We Are the Ants
Categories
Fiction, Mental Health, Science Fiction, Audiobook, Romance, Young Adult, Fantasy, Contemporary, LGBT, Queer
Content Type
Book
Binding
Hardcover
Year
2016
Publisher
Simon Pulse
Language
English
ASIN
148144963X
ISBN
148144963X
ISBN13
9781481449632
File Download
PDF | EPUB
We Are the Ants Plot Summary
Introduction
Henry Denton has been abducted by aliens eleven times since he was thirteen. They call him Space Boy at school, but that's the least of his problems. His boyfriend Jesse hanged himself without explanation, his family is falling apart, and now the aliens—slug-like creatures he calls "sluggers"—have given him an impossible choice. They've shown him a red button and told him the world will end on January 29, 2016. He has the power to save humanity, but he's not sure it's worth saving. Standing naked on their ship, staring at a holographic Earth that explodes every time he refuses to press the button, Henry wrestles with a question that tears at his soul: If Jesse didn't want to live in this world, why should anyone else? The sluggers don't offer explanations, only euphoria when he makes the right choice and electric pain when he doesn't. But as the deadline approaches, Henry discovers that saving the world isn't about grand gestures—it's about finding reasons to keep breathing, one painful day at a time.

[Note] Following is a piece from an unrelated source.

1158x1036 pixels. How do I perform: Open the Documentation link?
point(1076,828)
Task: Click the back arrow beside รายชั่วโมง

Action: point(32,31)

Chapter 1: The Button and the Burden: An Alien Proposition
The night everything changed, Henry Denton woke up paralyzed in his bed, shadows circling like vultures in his dark room. The familiar heaviness pressed against his bladder, that unmistakable sign the sluggers had come for him again. By now, their routine was burned into his memory: the helplessness, the inability to scream, then the void between breaths where they transported him to their ship. This time was different. Instead of the usual examination table, Henry found himself sitting in an obsidian chair while one of the aliens remained behind. The slugger's rough, algae-colored skin rippled with fractal patterns, its black spherical eyes mounted on wobbly stalks taking in everything. When Henry tried to move, electricity surged through his feet—a warning to stay put. A beam of light projected a three-dimensional image of Earth in front of him, rotating slowly, beautiful and fragile. Cities sparkled like scattered diamonds across the continents. Then a smooth pillar rose from the floor, topped with a bright red button that seemed to pulse with its own heartbeat. Henry reached for it instinctively, but the moment he stood, electricity shot through his body. He collapsed, twitching and gasping. When he opened his eyes, Earth exploded in a shower of sparks and light. The sluggers restored the image and waited. Again, Henry tried to approach the button. Again, the planet died in fire and void. Through trial and painful error, Henry learned their twisted game of communication. When he asked if something would destroy Earth, euphoria flooded his nervous system like liquid starlight. When he asked if he could stop it, angels seemed to ejaculate from every pore of his body. The apocalypse was set for January 29, 2016—one hundred and forty-four days away. He alone could prevent it by pressing that red button. But as the sluggers returned him to his bedroom, naked and questioning everything, Henry wondered why beings capable of crossing the universe would leave Earth's fate to a sixteen-year-old nobody. Maybe they didn't care either way. Maybe this was just another experiment, and he was the rat in their cosmic maze.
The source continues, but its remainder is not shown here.